In my never-ending quest to make things easier for patients to understand, I have found myself drafting, refining, and tossing out many different explanations. There’s always better ways to help patients understand their bodies. Using medical jargon that only health care providers geek out about won’t serve any purpose except to reiterate to oneself that brushing up on the communication skills is needed. Real value of connecting and teaching comes from the ability to communicate and transfer information into digestible content that the ones we serve can understand.
With that in mind, there are two key words that I’ve found to help explain injuries, and the healing process - load and pressure. Yup, that’s right. Personally, I tend to favor the word “load” more than “pressure,” but they can virtually be used interchangeably. Both words have the same value in explaining its connection to injuries and healing.
Load and pressure is just a simply way to say: a change to the environment, an alteration to equilibrium, a challenge to the body, a stressor that the body has to adapt to. If you recall exercise physiology, then it’s kind of like the S.A.I.D. Principle - Specific Adaptation to Imposed Demand - where adding stress will cause the body to accommodate, adapt, change, and withstand that stressor.

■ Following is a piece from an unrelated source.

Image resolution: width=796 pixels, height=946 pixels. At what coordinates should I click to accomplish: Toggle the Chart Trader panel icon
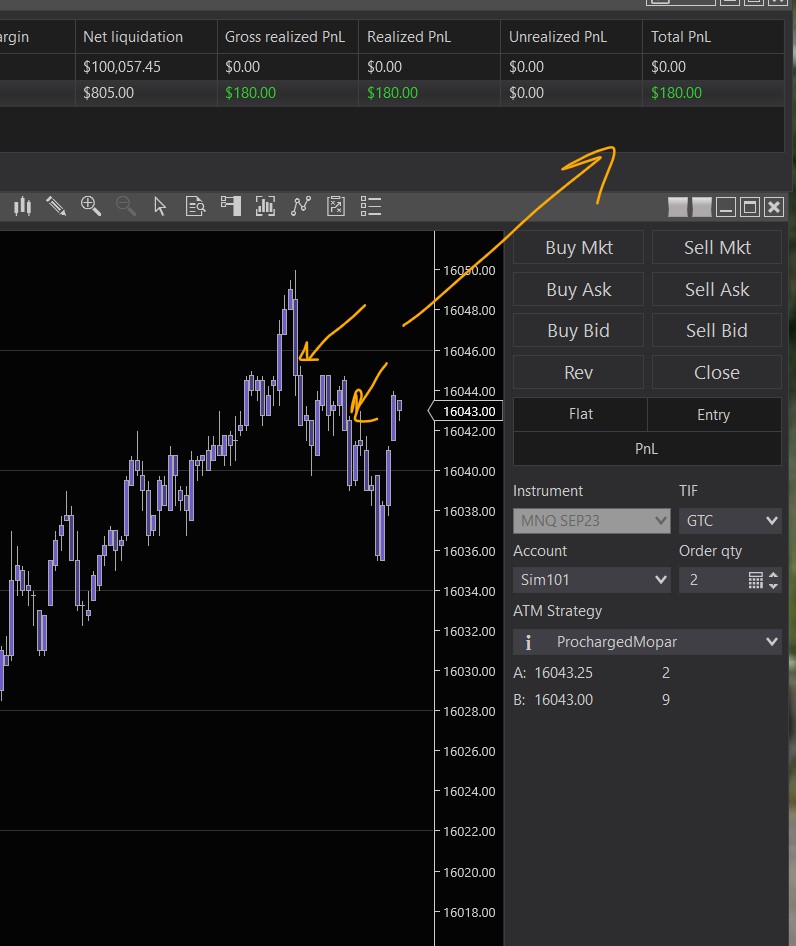coord(231,207)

These broad terms of load and pressure encompasses both external and internal perturbations including, but not limited to: breathing, gravity, sensory input from the skin, fascia and joints, sensory information from the vestibular and visual systems, dumbbells, kettlebells, medicine balls, sandbags, resistive bands, instrument assisted soft tissue mobilization tools, kinesiology tapes, etc. As you can see, load and pressure is an umbrella term that can be used across may facets of the injury-healing process; it helps categorize and simplify concepts for the patient.

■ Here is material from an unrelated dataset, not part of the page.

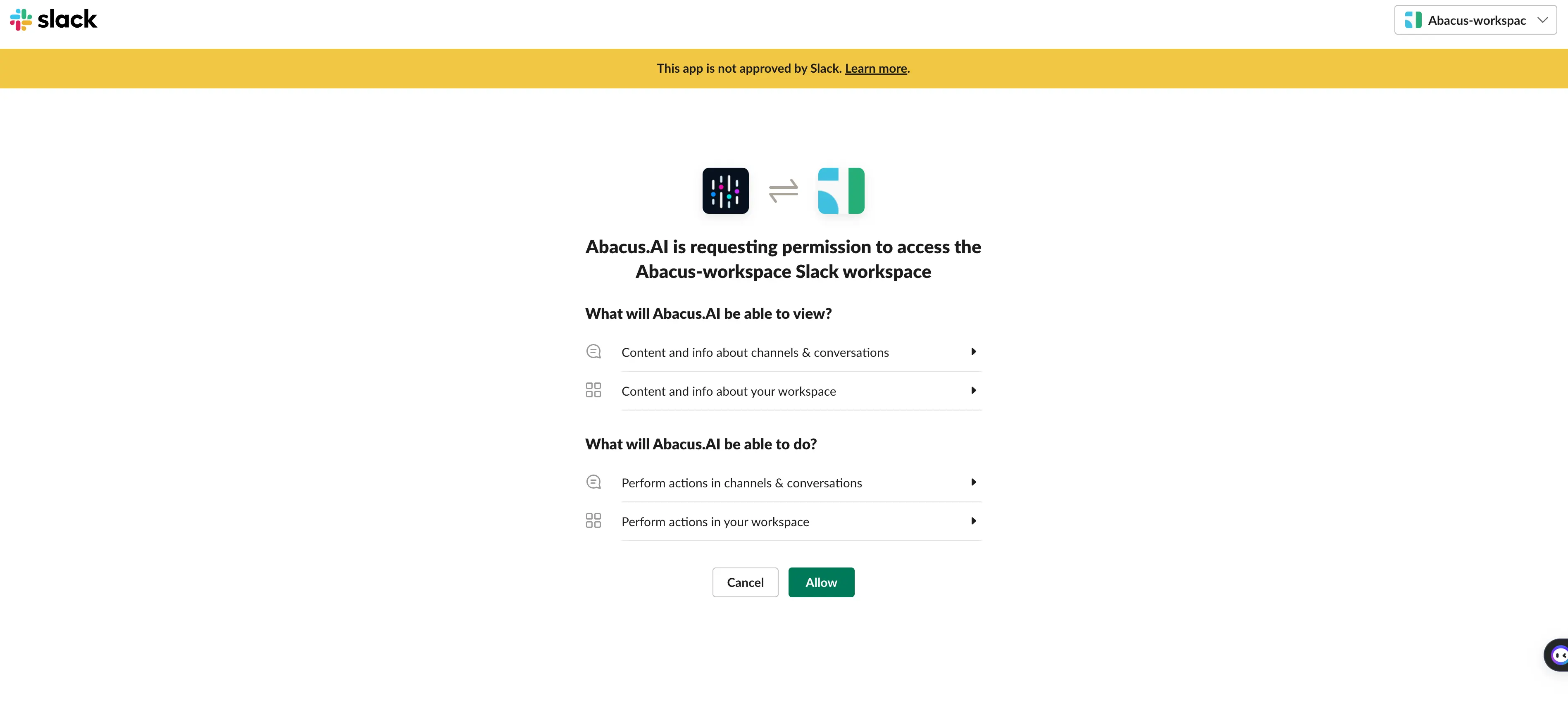Screen dimensions: 1568x717
Task: Click chat bubble icon beside perform channel actions
Action: pyautogui.click(x=593, y=482)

I like to explain that our bodies accommodate, adapt, and get aggravated by various loads and pressures from those things that were just described. If the load exceeds the body’s capacity, then injury occurs. For example, if I stacked 1000 lbs worth of plates on a bar and asked you to front squat that puppy, I’m pretty sure something on you will break. On the flip side, if the load is less than, or meets, the body’s capacity, then potential adaptation and growth can occur. It’s like having someone train and comfortably squat with weights that are 70% of their 1-rep max. For those of you that like it broken down even more:
Load > Capacity = Injury*
Load < (or =) Capacity = Adaptation*
When put in these understandable terms and in this simple “equation,” patients seem to nod their head in agreement with an audible “ahh” accompanied by it. To reinforce the message and to see how much they understood, you can always have them explain in their own words what you just explained; or have them ask additional questions about their condition so they are more engaged. When it comes to patients’ health, you always want to encourage an opened conversation versus playing a theatrical monologue.
So may I suggest to try using these simple terms - load and pressure? They are easy to understand, easy for patients to relate to, and the concept can be used interchangeably along the whole spectrum of the injury-healing process.
Communicating into words that patients could understand is a key element as a Performance Clinician. The more a patient can understand what is going on with their bodies, and realize what is trying to be accomplished with treatment, the more it will boost up the likelihood of them buying into you, and your recommendations. Those that are on the same page will make the healing journey more enjoyable as they start to take responsibility of their own health, and with more understandable directions.
Change your mindset … Change your perspective … life is much better when you have an outlook that creates opportunity.
Thanks for being curious and taking the time to read this! Hope it added value to your life and equips you to become better than you were yesterday!